3 Heavy Support means I can bring 3 Heavy Support choices, or not use them at all, or only use some of them. 25% of a 2000 point list means if I bring 1 HS choice that's 501 points my army is illegal.

No thanks.


Well, it's way more fair though. Some armies have HS that cost 45 points. Others may have effective HS for 150+ points. In the first case the player would be forced to bring undesired units because the desired ones are too cheap, that's why current detachment system is good. Same for FA. An optimized stormboyz squad is a min squad of 5 dudes that costs 55 points, an optimized thunderwolf cavalry squad is also a 5 man one but costs 270ish points. Besides, one 501 points HS choice? That's a Lord of War.

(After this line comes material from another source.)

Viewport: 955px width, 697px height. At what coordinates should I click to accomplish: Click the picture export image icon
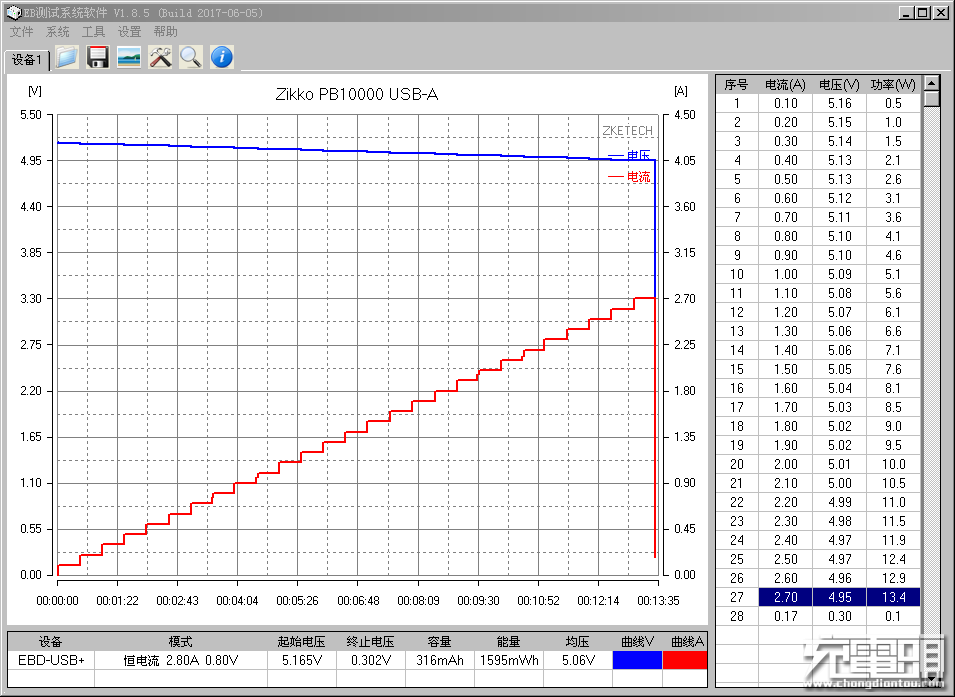point(128,57)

Elite armies can ignore the FOC limitations, they won't get 3+ of each slot anyway. For armies like orks having only 3 HS or FA available is extremely limiting. Unless several of the units (pretty much all the infantry) currently listed under Elites, HS, FA become troops, like in 3rd edition codex and under specific circumstances (aka bringing specific HQs) also in 4th one.

The idea could work only without a single flat FOC for everyone, each army gets its own one instead. Cheaper armies would dispose of more slots of course.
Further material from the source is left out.